The final reports are in & Emerson is growing, again, the ever-present Klebsiella in her urine. It came back after only 3 days off antibiotics. As I said before, this one is nasty – the worst UTI (at least on paper) she’s ever had. The sensitivities returned today & the bug has now morphed from an ESBL to a KPC. Infectious Disease in Omaha treated her last infection (last week) with a combination of drugs testing intermediate in their efficacy. The bug has now grown completely resistant to them both, which officially classifies it as a ‘KPC’. I asked how that compares to MRSA or VRE & was told its much, much worse. My hospital friends will understand all the acronyms – to everyone else just know it’s bad. I looked it up online & had to stop – it’s more than a mother needs to know. It’s an antibiotic-resistant superbug in every meaning of the word & it’s very scary.
We are literally at the end with this organism. Eme was switched today to a drug that’s highly toxic to her kidneys and there’s one possible combination of drugs left to try if this doesn’t work. One of those drugs is not compatible with her anti-rejection med, though, & causes heart abnormalities/arrhythmias. We’re obviously hoping to avoid it but infectious disease said they’ll use it if they have to. Beyond that it's over. ID said on the entire face of the earth, it's all we have left.

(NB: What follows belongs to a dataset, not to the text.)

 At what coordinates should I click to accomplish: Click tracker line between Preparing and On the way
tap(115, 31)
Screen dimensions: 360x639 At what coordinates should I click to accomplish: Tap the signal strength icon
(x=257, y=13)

The nephrologist said Eme’s Klebsiella is the single strongest bug he’s ever seen and it may be the strongest this hospital has ever seen too. She was moved around a lot yesterday, finally ending in the desired location (hematology/oncology, kidney transplant, & bone marrow unit). Infectious Disease said they’re emptying out the 2 other rooms she was in & hazmat cleaning them this afternoon. Everyone who enters is in full precaution. There is possibility for an outbreak amongst other immune-suppressed patients on this hall & that could be disastrous. Of particular note, though – otherwise healthy children/individuals are not at risk for acquiring this infection.

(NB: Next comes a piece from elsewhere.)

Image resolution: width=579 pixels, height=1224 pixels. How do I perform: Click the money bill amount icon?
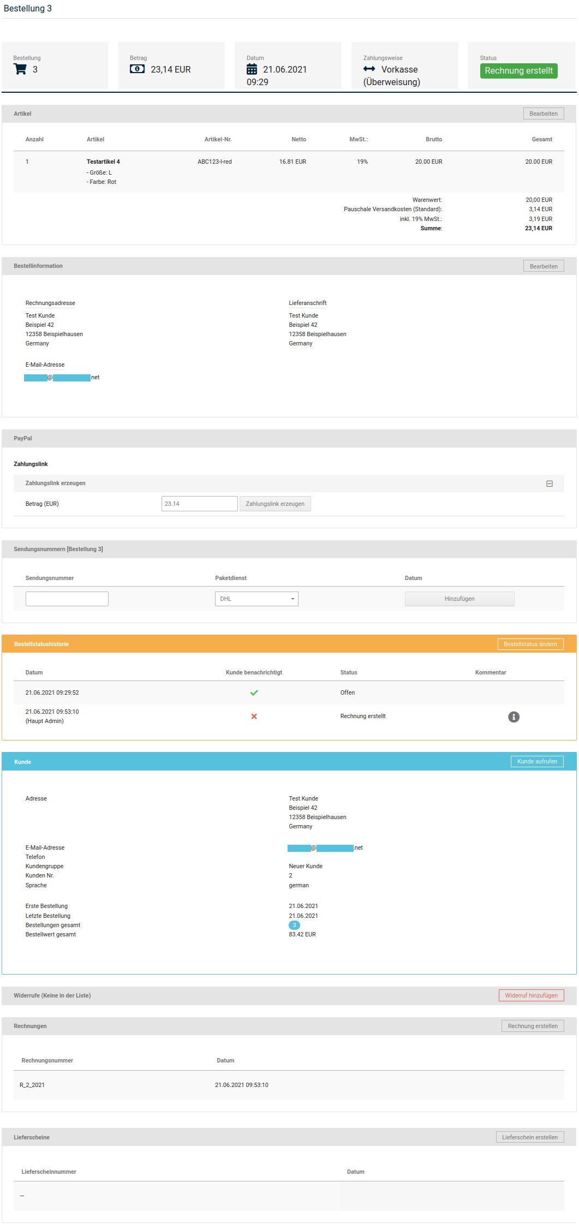[x=137, y=69]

Emerson is not any better today. I’d dare say she’s worse. She’s still sleeping all day & not alerting to much of anything. She sleeps soundly through vitals, meds, etc. Her urine looks awful. She’s pale & still in a lot of pain. They started her on IV morphine. The urologist changed out her bladder catheter today - together with the switch to a new antibiotic, things will hopefully start to turn around in the next 24 hours.
I had a really good conversation with a coordinator in Omaha yesterday. We decided to proceed with a tunneled central catheter (line) here & continue treatment in Michigan until Dr. B is willing to take Eme into surgery. I’d originally planned to drive back as soon as Eme is stable, but instead have decided to stay here as long as possible, close to the boys. The coordinator said everyone in Omaha is very sympathetic to our situation & understands the need for us to try and put together a life – however possible. It’s so, so hard. At the evaluation (several years ago) I was told about a recent survey of children 5 years post intestinal transplant. ALL perceived their life as equal to that of their peers. Wow… that was the dream – not existence, but life. When we consented to transplant we knew Eme had a 50/50 chance – a 50% chance of having quality of life & a 50% chance of not surviving. What we never considered, though, was the situation that has transpired… somewhere in-between… a place where Emerson survives, but never finds quality of life… a place where she lives in the hospital, squarely between the worlds of good and bad. The coordinator said every now & again it happens and eventually the child will declare themselves. In the interim, though, it’s a challenge for all involved. She shared with me the sentiment of a mother who once found herself in my exact same shoes – she said, “I’ve lived in my daughter’s world for years, one way or another she now has to come live in mine.” I tear up just writing it - I so get that. Don’t misunderstand me, I’d do it all over again. It was worth it if only for the chance… at the time of transplant Eme had much more daunting odds for survival – 0%.
In all, and back to Eme’s Klebsiella, the news is not good. She’ll recover from this one, though. It appears to be contained in her bladder & kidneys, her blood is still testing negative for infection at this time. They repeated blood cultures today. We can treat this one… it’s the next few infections to come that could end much differently. We need to keep them at bay. In Omaha today, though, there is a little girl in a much different place. Little Ashley Kate has battled rejection twice since her transplant nearly 4 years ago & is back in Omaha this time fighting for her life. She has end stage rejection & the situation is grim. The odds of keeping her bowel are low & the odds of keeping her alive through it all aren’t much better. I’ve witnessed a miracle, though, & know it can happen! I can’t get this sweet girl and her family off my mind this week. It’s one of those few times I actually wish I was back in Omaha to lend a sympathetic ear. Please join me in prayer for Ashley Kate & her family. Her mother Trish is sitting bedside while her dad, brother, & sister are back in Texas. If Ashley can do this it’s going to be a long road back home. My heart aches so badly for them. Please pray for their strength & resilience through this terribly difficult time. Thank You!!